- Listed records -
※ ※ ※
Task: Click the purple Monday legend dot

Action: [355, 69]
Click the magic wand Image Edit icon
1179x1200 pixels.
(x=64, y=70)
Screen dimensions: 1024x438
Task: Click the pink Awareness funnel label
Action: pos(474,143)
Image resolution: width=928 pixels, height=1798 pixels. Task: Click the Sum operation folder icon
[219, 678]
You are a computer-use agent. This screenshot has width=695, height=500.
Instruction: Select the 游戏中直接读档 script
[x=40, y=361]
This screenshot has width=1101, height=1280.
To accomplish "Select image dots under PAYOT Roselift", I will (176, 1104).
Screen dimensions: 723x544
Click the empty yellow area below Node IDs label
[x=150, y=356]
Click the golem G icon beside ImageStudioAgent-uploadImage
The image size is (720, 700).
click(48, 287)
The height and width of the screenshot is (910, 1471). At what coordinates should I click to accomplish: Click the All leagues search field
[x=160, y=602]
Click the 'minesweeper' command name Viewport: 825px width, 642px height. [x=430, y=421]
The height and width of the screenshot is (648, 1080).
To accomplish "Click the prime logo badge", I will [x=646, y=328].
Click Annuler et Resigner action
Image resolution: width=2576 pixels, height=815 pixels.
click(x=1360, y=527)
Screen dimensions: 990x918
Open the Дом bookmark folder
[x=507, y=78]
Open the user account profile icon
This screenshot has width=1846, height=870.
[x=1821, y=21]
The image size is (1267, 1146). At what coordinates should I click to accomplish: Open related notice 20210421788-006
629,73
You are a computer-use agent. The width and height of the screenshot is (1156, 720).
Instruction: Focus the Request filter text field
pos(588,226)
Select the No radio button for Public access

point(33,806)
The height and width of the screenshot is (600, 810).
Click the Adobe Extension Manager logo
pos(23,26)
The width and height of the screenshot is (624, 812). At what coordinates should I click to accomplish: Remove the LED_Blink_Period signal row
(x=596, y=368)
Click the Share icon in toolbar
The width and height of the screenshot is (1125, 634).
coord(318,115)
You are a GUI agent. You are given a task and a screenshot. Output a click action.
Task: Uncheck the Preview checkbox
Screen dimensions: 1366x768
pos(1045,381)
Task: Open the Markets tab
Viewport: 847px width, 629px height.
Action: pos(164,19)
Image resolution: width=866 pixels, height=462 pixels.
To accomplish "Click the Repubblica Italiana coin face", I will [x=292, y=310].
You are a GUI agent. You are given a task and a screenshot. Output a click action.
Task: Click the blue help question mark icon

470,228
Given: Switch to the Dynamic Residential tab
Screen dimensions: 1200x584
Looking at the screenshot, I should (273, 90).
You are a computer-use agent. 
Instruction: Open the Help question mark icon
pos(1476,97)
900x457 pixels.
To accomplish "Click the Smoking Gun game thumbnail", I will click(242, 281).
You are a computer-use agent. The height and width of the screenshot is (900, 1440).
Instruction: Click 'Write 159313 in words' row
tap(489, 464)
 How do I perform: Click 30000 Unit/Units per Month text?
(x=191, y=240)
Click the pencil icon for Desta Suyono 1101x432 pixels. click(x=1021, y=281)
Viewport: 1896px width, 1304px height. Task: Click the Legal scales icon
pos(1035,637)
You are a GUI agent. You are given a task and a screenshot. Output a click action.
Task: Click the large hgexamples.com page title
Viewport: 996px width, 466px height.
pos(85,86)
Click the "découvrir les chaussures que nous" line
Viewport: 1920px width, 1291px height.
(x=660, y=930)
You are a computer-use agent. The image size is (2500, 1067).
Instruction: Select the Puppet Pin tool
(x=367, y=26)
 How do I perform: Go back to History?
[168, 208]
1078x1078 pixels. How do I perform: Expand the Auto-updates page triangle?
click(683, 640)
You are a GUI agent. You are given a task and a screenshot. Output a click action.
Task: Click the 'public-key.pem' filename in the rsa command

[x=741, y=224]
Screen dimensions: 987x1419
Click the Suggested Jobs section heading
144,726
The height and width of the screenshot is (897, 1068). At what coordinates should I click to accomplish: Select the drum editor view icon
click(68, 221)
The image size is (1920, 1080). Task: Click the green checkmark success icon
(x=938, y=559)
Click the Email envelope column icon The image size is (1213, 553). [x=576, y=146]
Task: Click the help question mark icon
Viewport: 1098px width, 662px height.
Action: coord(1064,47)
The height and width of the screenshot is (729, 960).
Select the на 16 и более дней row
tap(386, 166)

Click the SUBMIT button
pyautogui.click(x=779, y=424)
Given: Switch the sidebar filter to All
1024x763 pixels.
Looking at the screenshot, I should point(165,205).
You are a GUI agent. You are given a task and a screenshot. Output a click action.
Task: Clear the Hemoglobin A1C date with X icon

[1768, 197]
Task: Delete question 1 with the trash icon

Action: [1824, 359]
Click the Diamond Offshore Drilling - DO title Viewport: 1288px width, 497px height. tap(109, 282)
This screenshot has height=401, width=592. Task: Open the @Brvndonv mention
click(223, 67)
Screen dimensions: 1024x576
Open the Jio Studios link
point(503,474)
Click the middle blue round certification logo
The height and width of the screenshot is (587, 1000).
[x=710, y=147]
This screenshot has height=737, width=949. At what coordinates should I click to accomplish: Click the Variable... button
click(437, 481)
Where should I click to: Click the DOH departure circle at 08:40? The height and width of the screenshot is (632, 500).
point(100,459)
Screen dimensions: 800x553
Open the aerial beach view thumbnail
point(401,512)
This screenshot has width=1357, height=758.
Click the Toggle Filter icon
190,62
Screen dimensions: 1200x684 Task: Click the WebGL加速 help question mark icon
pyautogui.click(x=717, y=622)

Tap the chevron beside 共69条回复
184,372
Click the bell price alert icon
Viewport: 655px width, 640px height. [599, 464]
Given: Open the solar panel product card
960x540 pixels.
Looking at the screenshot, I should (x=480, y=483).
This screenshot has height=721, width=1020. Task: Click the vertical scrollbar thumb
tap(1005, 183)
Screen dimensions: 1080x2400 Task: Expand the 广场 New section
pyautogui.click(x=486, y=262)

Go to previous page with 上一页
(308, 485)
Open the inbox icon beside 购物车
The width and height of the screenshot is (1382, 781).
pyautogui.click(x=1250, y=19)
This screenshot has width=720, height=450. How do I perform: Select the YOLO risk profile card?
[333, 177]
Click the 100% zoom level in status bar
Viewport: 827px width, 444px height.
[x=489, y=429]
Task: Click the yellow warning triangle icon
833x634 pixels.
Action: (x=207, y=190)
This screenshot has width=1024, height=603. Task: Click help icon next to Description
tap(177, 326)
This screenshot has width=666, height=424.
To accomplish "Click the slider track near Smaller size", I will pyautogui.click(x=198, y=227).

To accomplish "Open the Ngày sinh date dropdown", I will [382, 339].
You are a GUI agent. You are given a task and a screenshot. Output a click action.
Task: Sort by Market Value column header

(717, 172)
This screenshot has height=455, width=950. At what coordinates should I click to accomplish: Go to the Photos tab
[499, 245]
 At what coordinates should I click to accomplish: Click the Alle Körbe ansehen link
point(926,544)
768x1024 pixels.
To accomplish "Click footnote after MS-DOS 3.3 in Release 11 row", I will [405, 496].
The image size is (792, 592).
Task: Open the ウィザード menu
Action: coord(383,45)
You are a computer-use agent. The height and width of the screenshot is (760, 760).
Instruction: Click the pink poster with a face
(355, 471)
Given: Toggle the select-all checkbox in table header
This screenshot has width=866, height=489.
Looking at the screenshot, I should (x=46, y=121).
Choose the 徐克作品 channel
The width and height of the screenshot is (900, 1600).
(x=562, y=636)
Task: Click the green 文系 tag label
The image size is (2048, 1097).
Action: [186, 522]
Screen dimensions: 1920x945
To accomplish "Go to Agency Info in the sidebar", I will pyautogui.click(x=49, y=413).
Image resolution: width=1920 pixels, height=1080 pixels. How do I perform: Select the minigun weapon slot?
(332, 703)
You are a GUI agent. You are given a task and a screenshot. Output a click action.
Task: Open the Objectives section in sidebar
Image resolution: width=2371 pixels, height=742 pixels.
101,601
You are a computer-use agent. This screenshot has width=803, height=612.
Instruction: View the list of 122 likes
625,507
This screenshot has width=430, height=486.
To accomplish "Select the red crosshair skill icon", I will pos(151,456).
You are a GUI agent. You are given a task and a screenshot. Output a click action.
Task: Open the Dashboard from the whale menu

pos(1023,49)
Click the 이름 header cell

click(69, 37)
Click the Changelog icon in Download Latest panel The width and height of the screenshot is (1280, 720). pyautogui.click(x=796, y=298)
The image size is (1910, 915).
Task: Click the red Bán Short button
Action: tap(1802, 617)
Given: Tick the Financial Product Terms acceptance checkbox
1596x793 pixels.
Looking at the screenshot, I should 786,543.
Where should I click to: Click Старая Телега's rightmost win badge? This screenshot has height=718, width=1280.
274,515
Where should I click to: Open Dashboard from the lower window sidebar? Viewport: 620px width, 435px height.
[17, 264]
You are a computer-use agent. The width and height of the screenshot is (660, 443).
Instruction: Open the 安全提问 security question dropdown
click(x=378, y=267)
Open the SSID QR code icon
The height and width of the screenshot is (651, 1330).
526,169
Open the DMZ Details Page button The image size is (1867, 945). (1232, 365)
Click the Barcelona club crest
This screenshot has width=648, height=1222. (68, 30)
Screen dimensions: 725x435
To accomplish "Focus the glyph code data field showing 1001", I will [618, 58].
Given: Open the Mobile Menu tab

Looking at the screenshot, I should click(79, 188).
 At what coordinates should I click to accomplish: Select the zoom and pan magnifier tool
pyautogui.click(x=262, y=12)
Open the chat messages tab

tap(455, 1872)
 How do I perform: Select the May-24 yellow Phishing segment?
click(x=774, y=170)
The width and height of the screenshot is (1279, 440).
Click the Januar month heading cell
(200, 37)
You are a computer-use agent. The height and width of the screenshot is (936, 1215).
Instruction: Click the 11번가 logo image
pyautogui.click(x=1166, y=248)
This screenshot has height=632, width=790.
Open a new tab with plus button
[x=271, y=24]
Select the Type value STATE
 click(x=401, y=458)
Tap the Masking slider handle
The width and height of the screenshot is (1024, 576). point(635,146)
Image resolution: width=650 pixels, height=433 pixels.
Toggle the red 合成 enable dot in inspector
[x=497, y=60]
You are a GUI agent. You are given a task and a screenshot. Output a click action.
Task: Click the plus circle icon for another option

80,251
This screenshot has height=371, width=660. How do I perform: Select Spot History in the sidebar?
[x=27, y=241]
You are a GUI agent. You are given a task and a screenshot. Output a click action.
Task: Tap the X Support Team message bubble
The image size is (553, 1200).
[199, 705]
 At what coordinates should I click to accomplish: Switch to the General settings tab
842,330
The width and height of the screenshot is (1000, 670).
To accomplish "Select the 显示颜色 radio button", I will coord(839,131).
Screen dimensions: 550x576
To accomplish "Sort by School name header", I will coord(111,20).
※ ※ ※
- Task -
What you return should be the lines from the start of the data through the line with "The height and width of the screenshot is (648, 1080).", quoted exactly and nothing more.

- Response box -
Task: Click the purple Monday legend dot

Action: [355, 69]
Click the magic wand Image Edit icon
1179x1200 pixels.
(x=64, y=70)
Screen dimensions: 1024x438
Task: Click the pink Awareness funnel label
Action: pos(474,143)
Image resolution: width=928 pixels, height=1798 pixels. Task: Click the Sum operation folder icon
[219, 678]
You are a computer-use agent. This screenshot has width=695, height=500.
Instruction: Select the 游戏中直接读档 script
[x=40, y=361]
This screenshot has width=1101, height=1280.
To accomplish "Select image dots under PAYOT Roselift", I will (176, 1104).
Screen dimensions: 723x544
Click the empty yellow area below Node IDs label
[x=150, y=356]
Click the golem G icon beside ImageStudioAgent-uploadImage
The image size is (720, 700).
click(48, 287)
The height and width of the screenshot is (910, 1471). At what coordinates should I click to accomplish: Click the All leagues search field
[x=160, y=602]
Click the 'minesweeper' command name Viewport: 825px width, 642px height. [x=430, y=421]
The height and width of the screenshot is (648, 1080).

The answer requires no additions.